Monday, March 24, 2003

Hi. I'm all sore today because I did yard work Sunday. Not snow removal, but actual touching of dirt and plant matter, mainly clearing the way for my perennials to grow but also fluffing up my poor matted-down lawn. I also took down the Christmas lights from the front yard. It was satisfying in the extreme. I could have kept going but I would have really hurt my back (it already hurts plenty).

I went to a new-to-me sugar shack, the South Face Farm in Ashfield. My city-mouse sister and brother-in-law (okay, mainly the b-i-l) didn't really understand the concept. Why are we driving way out here? And waiting almost two hours for a table? They're just pancakes, right? Nothing extraordinary about them? Instead of waiting for a table, we could have driven out here, bought a thing of syrup, driven back to town and gotten pancakes of similar quality at Miss Flo's or Look restaurant, right?

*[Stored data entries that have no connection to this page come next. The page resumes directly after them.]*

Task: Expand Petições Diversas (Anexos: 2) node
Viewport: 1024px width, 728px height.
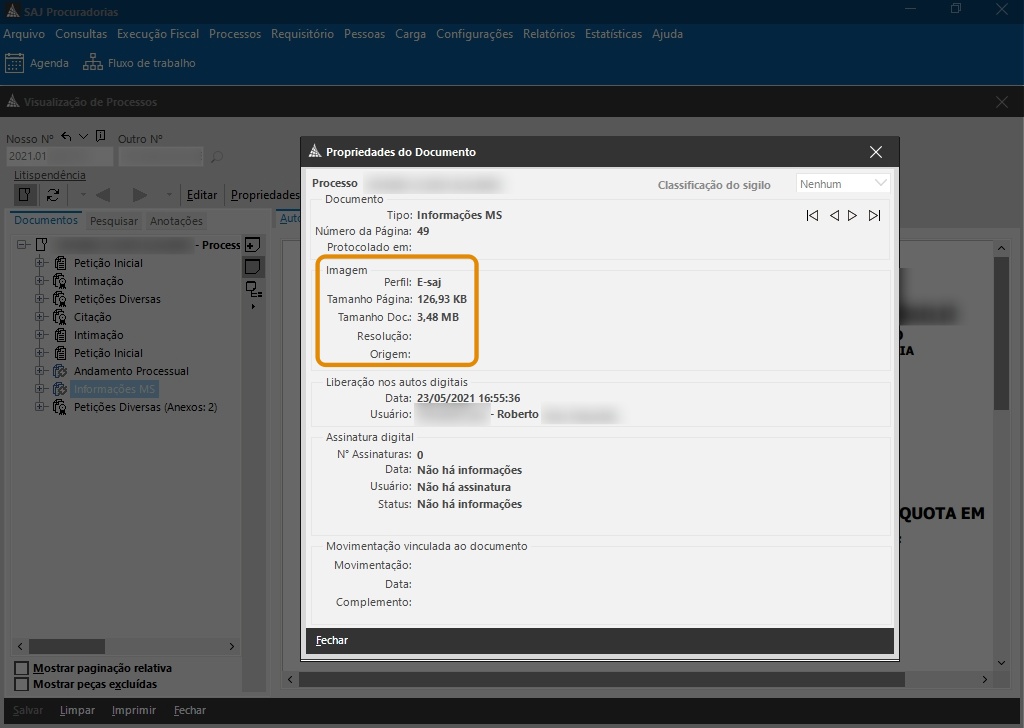Action: point(41,407)
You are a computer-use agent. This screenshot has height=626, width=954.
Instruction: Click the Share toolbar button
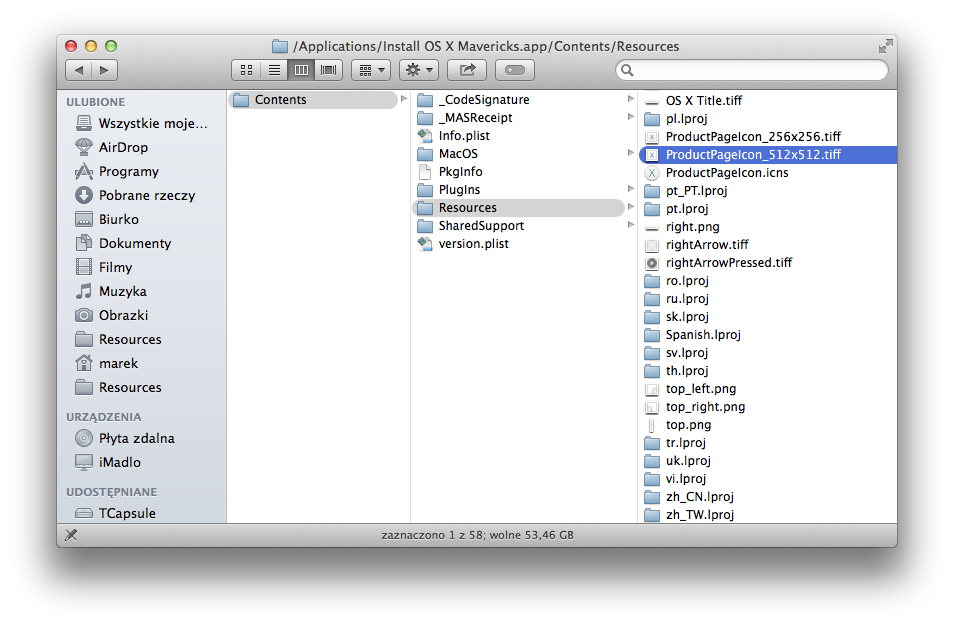point(466,70)
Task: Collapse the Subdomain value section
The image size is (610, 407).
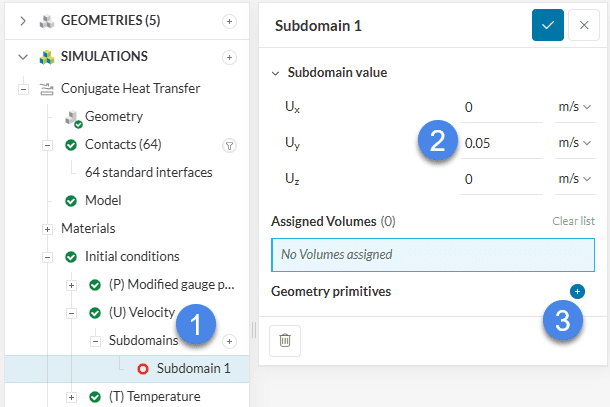Action: pyautogui.click(x=276, y=73)
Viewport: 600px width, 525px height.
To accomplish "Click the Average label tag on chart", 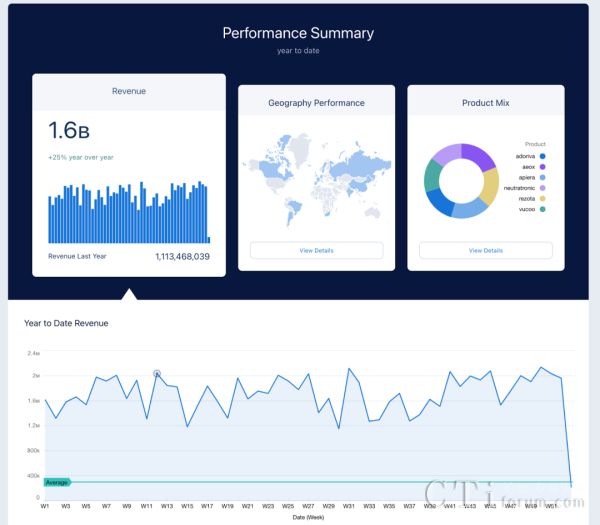I will pyautogui.click(x=57, y=482).
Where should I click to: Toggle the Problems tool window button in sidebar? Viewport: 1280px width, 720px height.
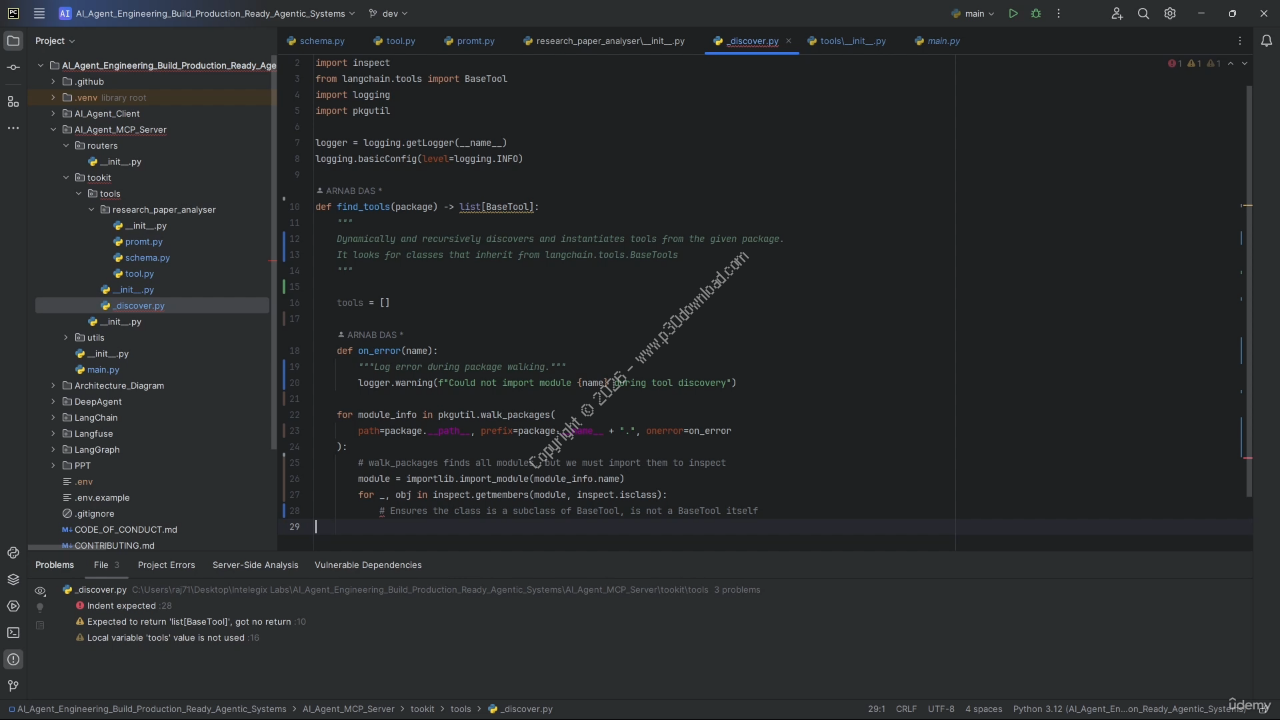pyautogui.click(x=13, y=659)
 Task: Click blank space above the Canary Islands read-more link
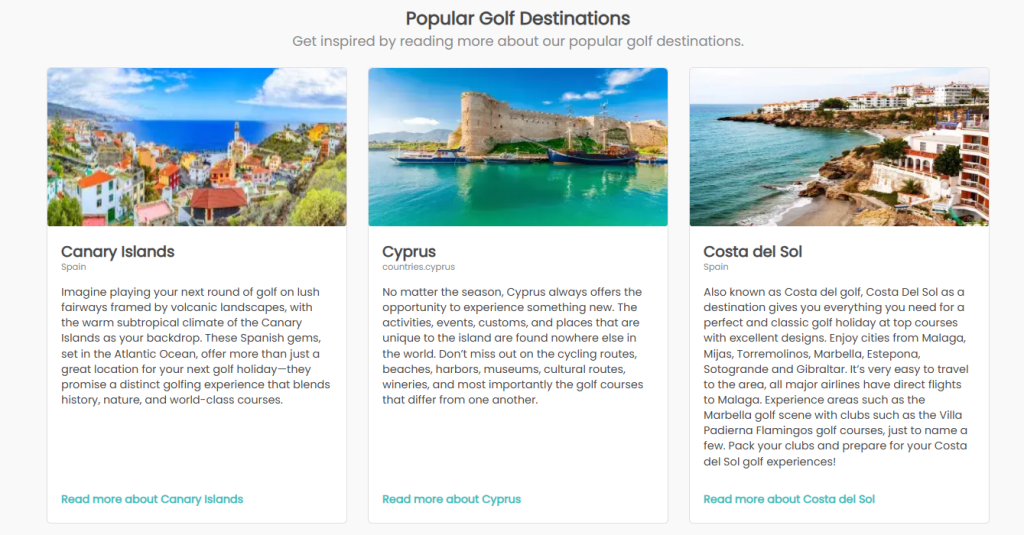pos(197,450)
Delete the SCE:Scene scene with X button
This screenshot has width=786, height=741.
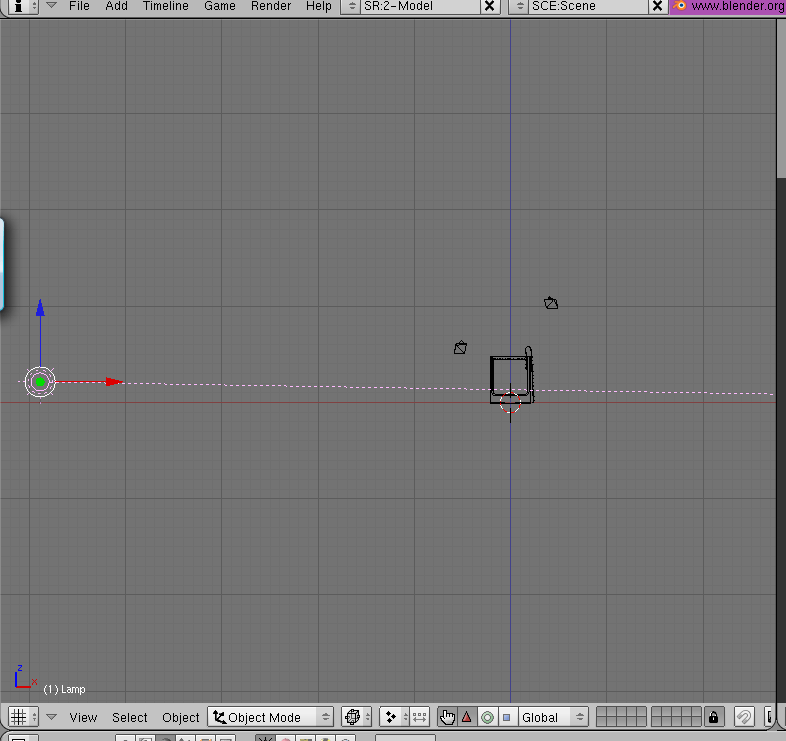tap(657, 6)
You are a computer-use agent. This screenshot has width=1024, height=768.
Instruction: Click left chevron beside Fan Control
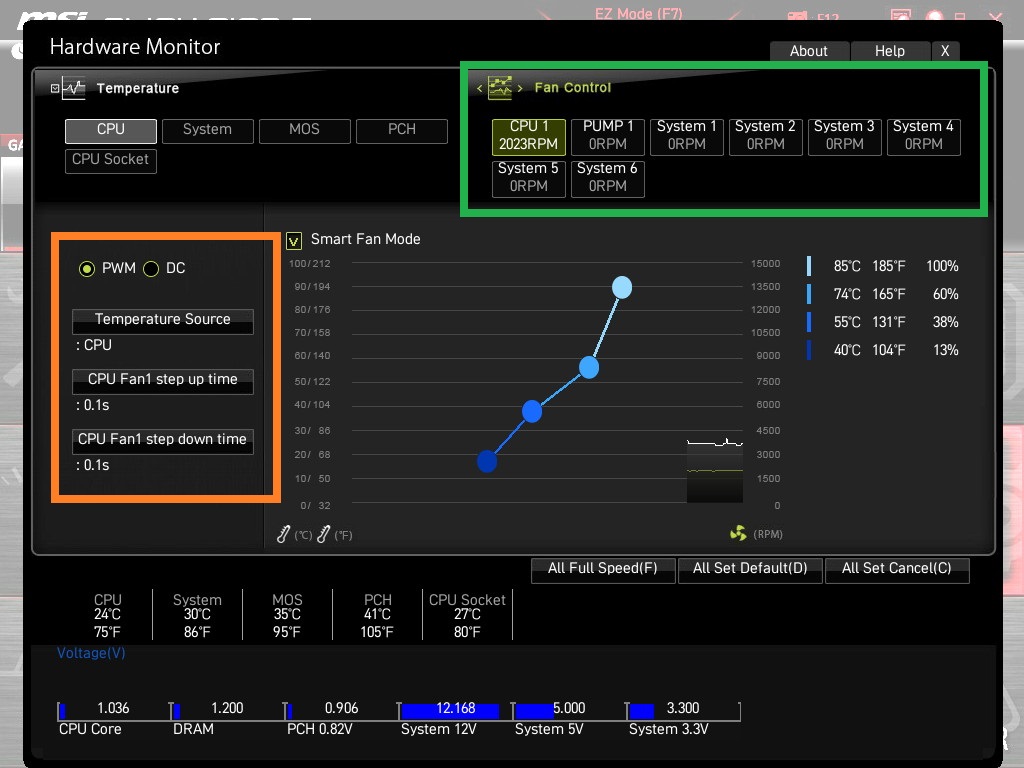click(x=479, y=88)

Well. You aren't supposed to ask those kinds of questions. It's the whole experience of the thing. You have to wait in order to make it seem like something really special. And the syrup is amazingly fresh and still warm. And it's very pretty out there. True, next time I'll just go later and not at peak (10:30) brunch time. But I don't regret it. The city mice, though, said they'd never do it again, though they admitted they were glad they came.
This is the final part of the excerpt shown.